[Entries supplied]
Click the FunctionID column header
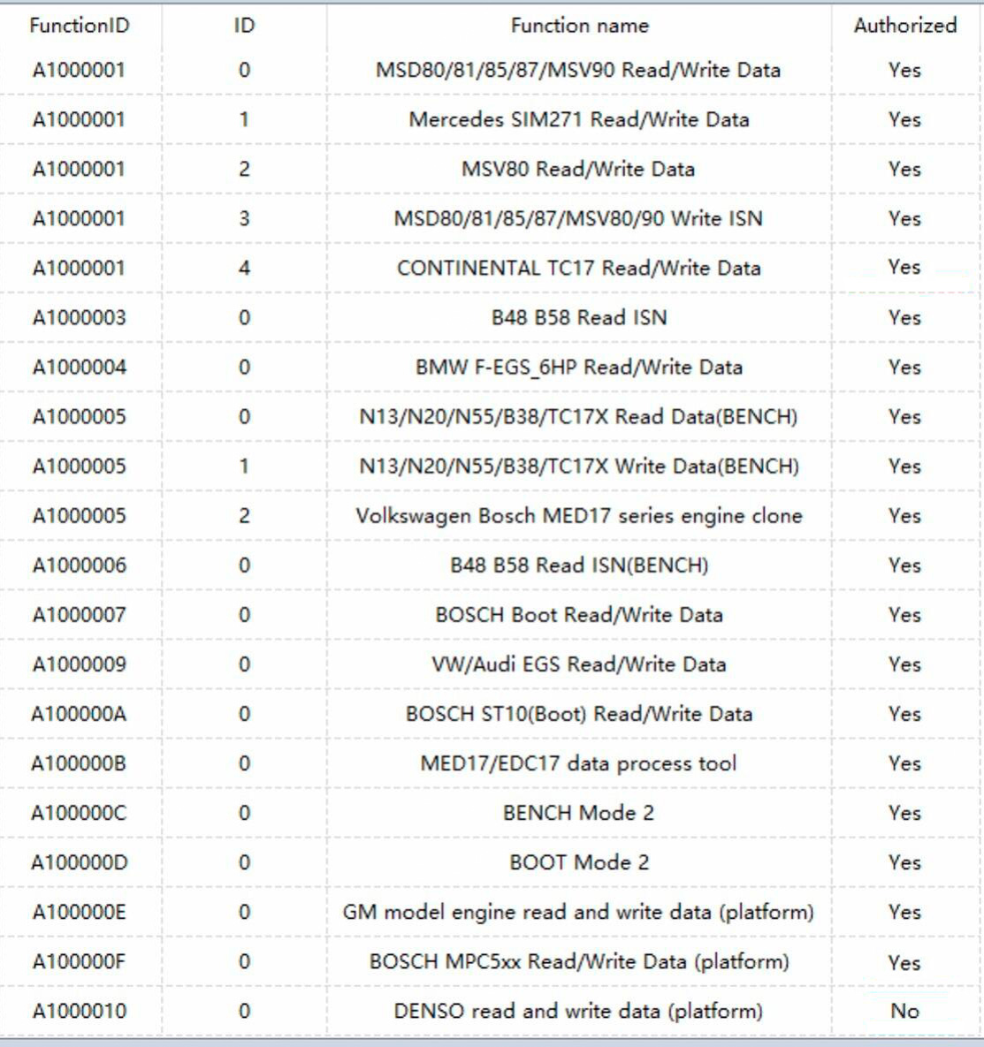Screen dimensions: 984x1047 80,26
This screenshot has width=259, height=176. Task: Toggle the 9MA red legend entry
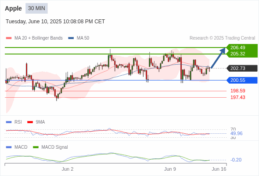(x=36, y=122)
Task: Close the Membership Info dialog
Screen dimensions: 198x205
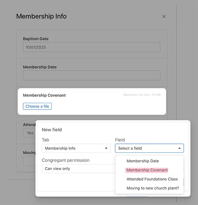Action: [x=164, y=17]
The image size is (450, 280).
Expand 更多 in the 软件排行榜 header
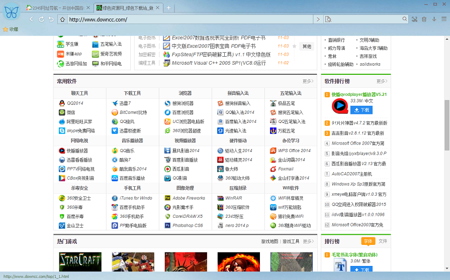coord(382,81)
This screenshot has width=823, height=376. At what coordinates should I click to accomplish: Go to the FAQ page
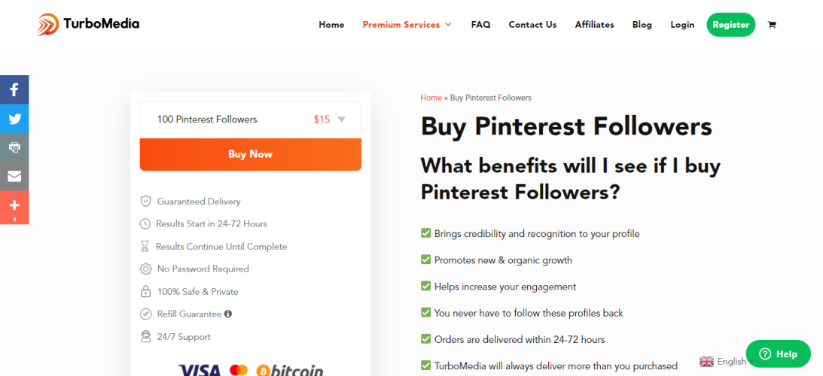[480, 25]
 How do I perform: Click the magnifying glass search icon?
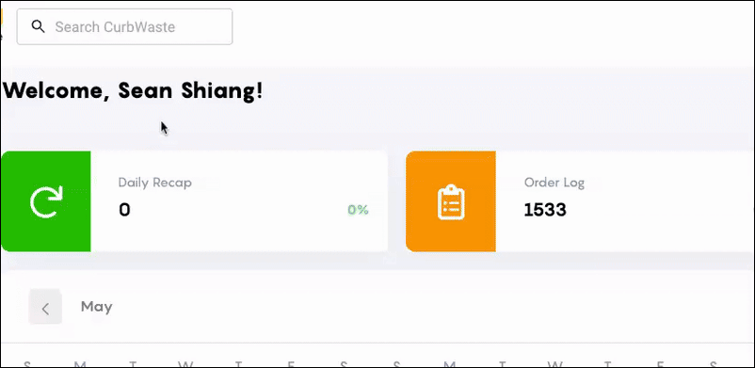click(38, 26)
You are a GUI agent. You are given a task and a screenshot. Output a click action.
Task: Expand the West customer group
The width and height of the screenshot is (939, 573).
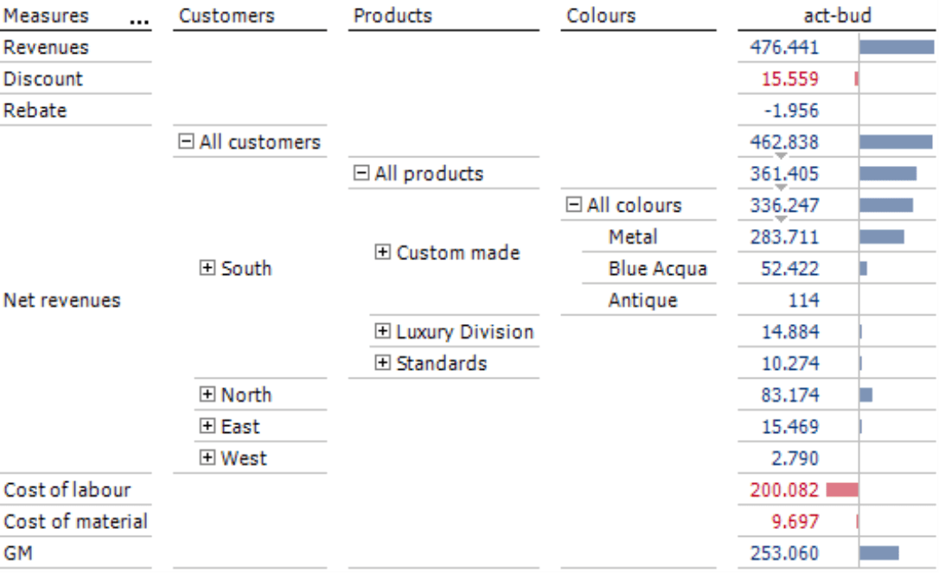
[/Entries supplied]
-- Your objective --
Give back each entry verbatim but drop its pictures.

-- Your response --
Click the FunctionID column header
Screen dimensions: 984x1047 80,26
This screenshot has width=259, height=176. Task: Toggle the 9MA red legend entry
(x=36, y=122)
Task: Close the Membership Info dialog
Screen dimensions: 198x205
Action: [x=164, y=17]
The image size is (450, 280).
Expand 更多 in the 软件排行榜 header
coord(382,81)
This screenshot has width=823, height=376. At what coordinates should I click to accomplish: Go to the FAQ page
[480, 25]
 How do I perform: Click the magnifying glass search icon?
click(38, 26)
You are a GUI agent. You are given a task and a screenshot. Output a click action.
Task: Expand the West customer group
The width and height of the screenshot is (939, 573).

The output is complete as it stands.